光学部品は、その部品によってメンテナンスの方法が異なります。部品ごとに以下の方法を参考にしてお手入れを行ってください。

【レンズ、フィルター】

1.圧縮エアで表面の汚染物質を取り除きます。軽度の汚れならこれだけでも十分でしょう。

2.綿棒やレンズティッシュにアセトン液かイソプロピルアルコールを数滴垂らし、レンズの中心から外側にかけて回すように優しく拭いていきます。
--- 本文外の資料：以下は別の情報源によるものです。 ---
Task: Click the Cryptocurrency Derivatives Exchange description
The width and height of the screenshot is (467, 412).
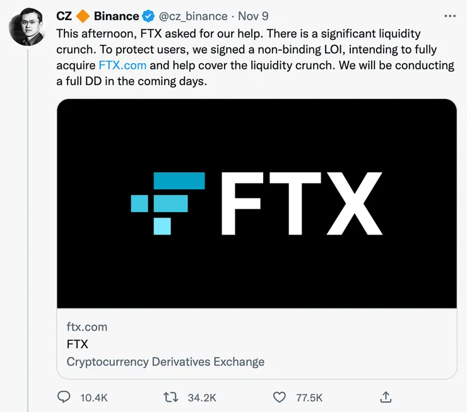Action: [x=165, y=362]
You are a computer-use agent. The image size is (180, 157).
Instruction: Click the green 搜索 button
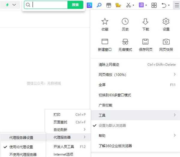[x=75, y=5]
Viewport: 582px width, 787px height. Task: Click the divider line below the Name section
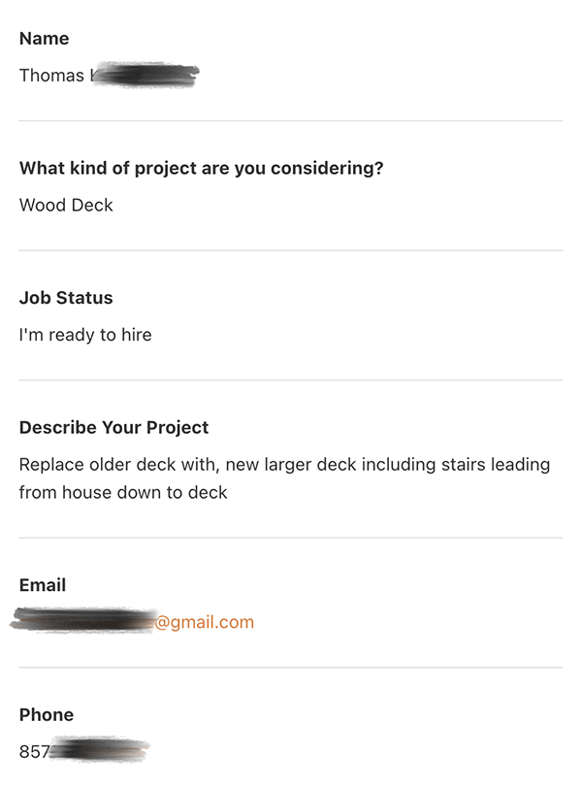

綿棒が通りすぎた後に洗浄液がすぐ蒸発するくらいの速さで動かすことで、拭きムラが残りません。

【ミラー】

1.圧縮エアで表面の埃や汚れを吹き飛ばします。軽度の汚れならこれだけでも除去できます。

2.ドラッグ法という洗浄方法を使います。これは難しい方法のため、保護膜が施されていない部品には適しません。

まず、ミラーにレンズティッシュを被せてアセトン液もしくはイソプロピルアルコールをまんべんなくスポイトなどで垂らすか、液に浸したレンズティッシュをミラーに被せます。そのままレンズティッシュを持ちあげずにゆっくりとドラッグするように引きましょう。汚れが落ち、同時に液が均等に蒸発していきます。

【グレーティング】

圧縮エアやエアブロワーで表面上の汚れを吹き飛ばしてください。それ以外の洗浄方法はおすすめできません。

まとめ

レンズを中心とした光学部品は、表面をいかに清浄に保つかが重要なポイントです。洗浄方法や洗浄剤はもちろん、触れる時には必ず手袋をはめる、個々を包装して湿度の低い場所に保管するなど、普段から気を遣って取り扱いましょう。